Si, ya lo hice, suena muy bien con bocinas de automovil (6 ½" y 6x9) y dentro del automovil suenan muuy bien 

Si lo tratas de usar para la PC o algo asi (porque hice la prueba de sonido asi), el bajo no es muy bueno pero en el auto suena muy bien.

SALUDOS!!!

PD: Amigo Fernandob, el ampli es el de construyasuvideorockola.com, puse el link mas arriba, admeas le puse unos disipadores algo altos.....
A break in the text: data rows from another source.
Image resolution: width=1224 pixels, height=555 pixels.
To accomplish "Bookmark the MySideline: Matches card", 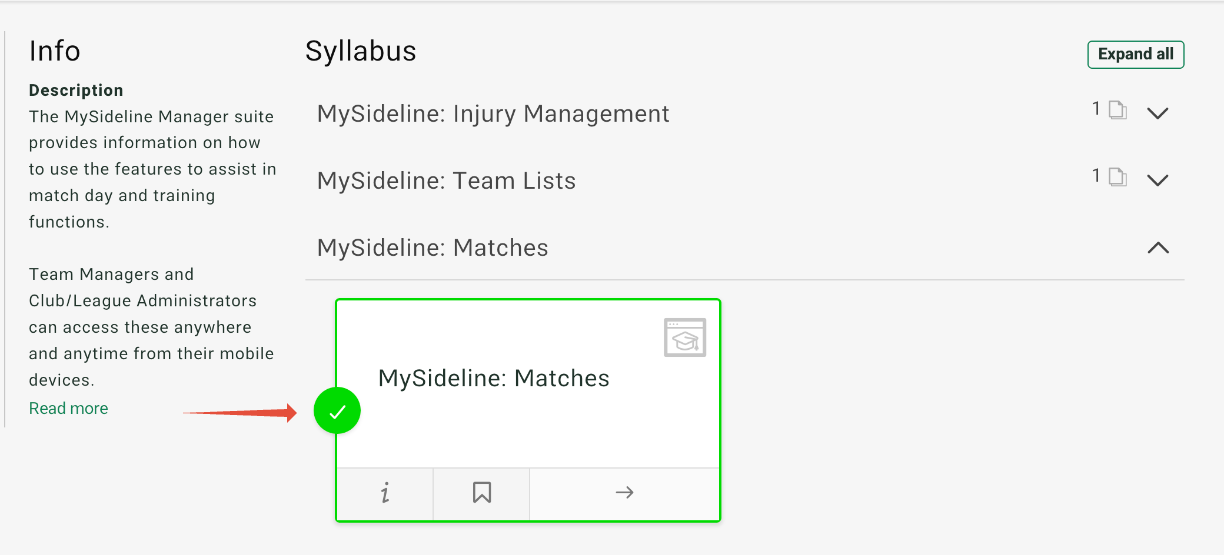I will [x=482, y=493].
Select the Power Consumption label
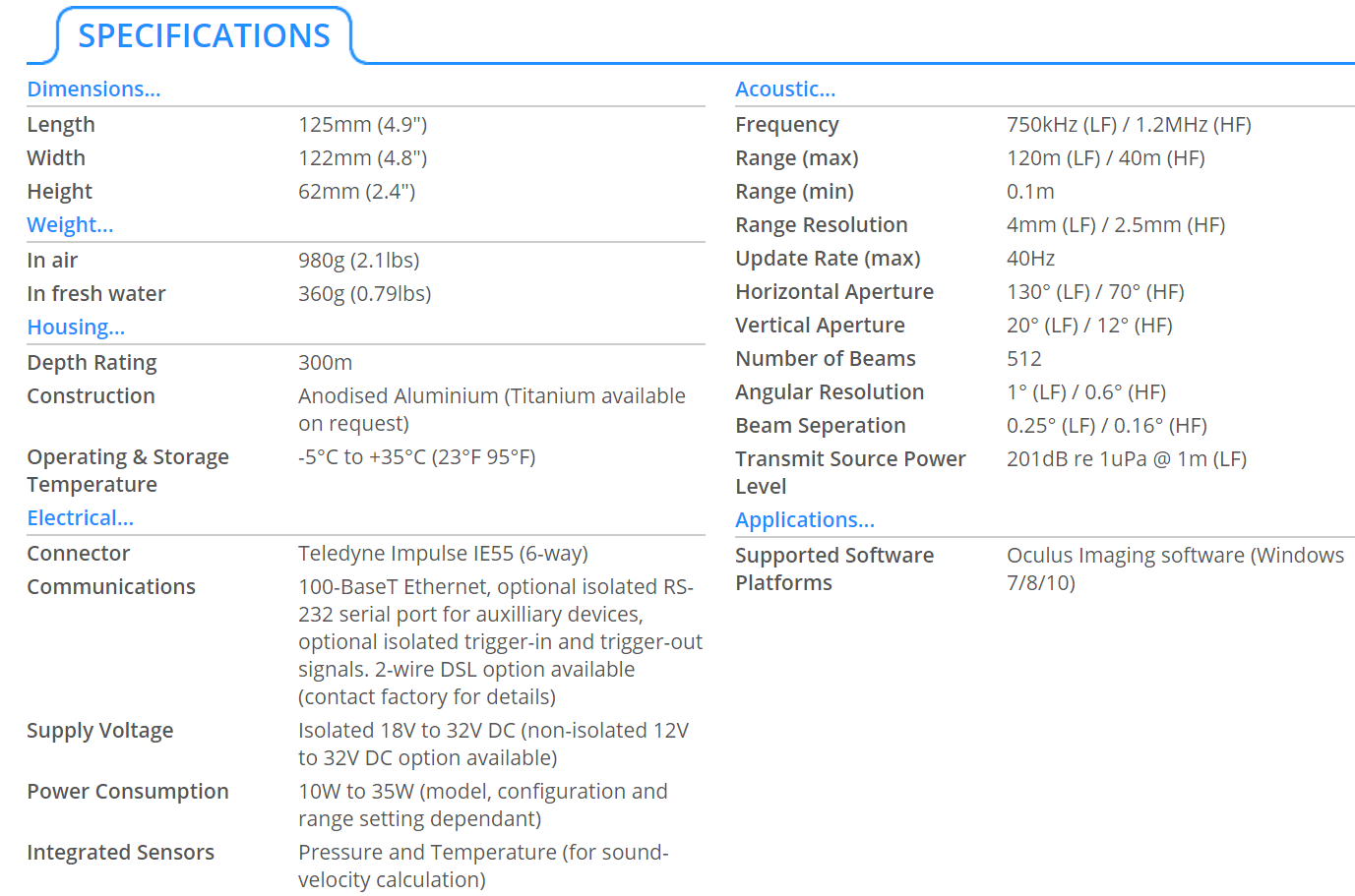This screenshot has height=896, width=1355. (128, 792)
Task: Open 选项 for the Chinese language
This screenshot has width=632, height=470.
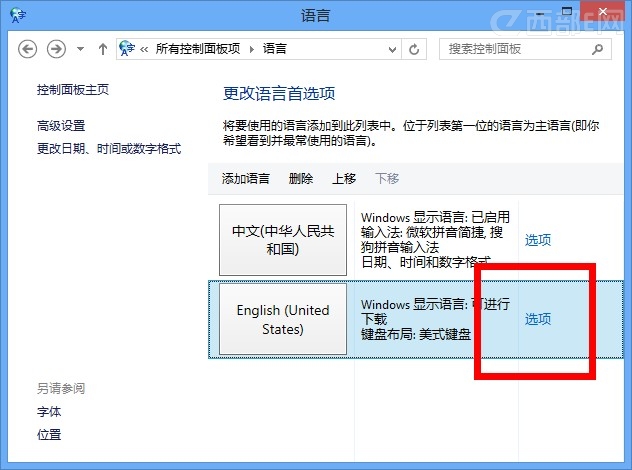Action: 538,240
Creo que vere lo de las laminas de hierro en forma de "U", o el forro de papel aluminio.


----------



## Electronica "ADJCP" (Dic 22, 2011)

pero lo hiciste tal como esta en los datos pdf o le modificaste algo te pregunto porque e oido decir q los amplis de esa pagina no funcionan     saludos...


----------



## Mastodonte Man (Dic 22, 2011)

Claro que funcionan, he armado como 3 (incluyendo este) y los 3 han funcionado , es solo que algunas personas quieren terminar el armado del ampli en ese mismo dia y probarlo ese kismo dia tambien y disfrutarlo ese mismo dia tambien 

Yo lo que hago es comprar las piezas como dice el PDF , cuando las tengo todas entonces hago el PCB por serigrafia y ya un dia en el que me pueda dedicar todo el dia sin interrupciones entonces lo soldo todo, aveces me doy unos recesos porque cansa estar sentado soldando todo el dia, pero al final sale todo bien.

SALUDOS!!!


----------



## Electronica "ADJCP" (Dic 22, 2011)

claro que cansa digame yo que todo el tiempo me tocan la puerta bueno lo voy hacer para el auto de mi primo gracias por el dato yo tengo muchos pdf de esa paguina y no me atrevia a hacer ni una por lo q me digeron


----------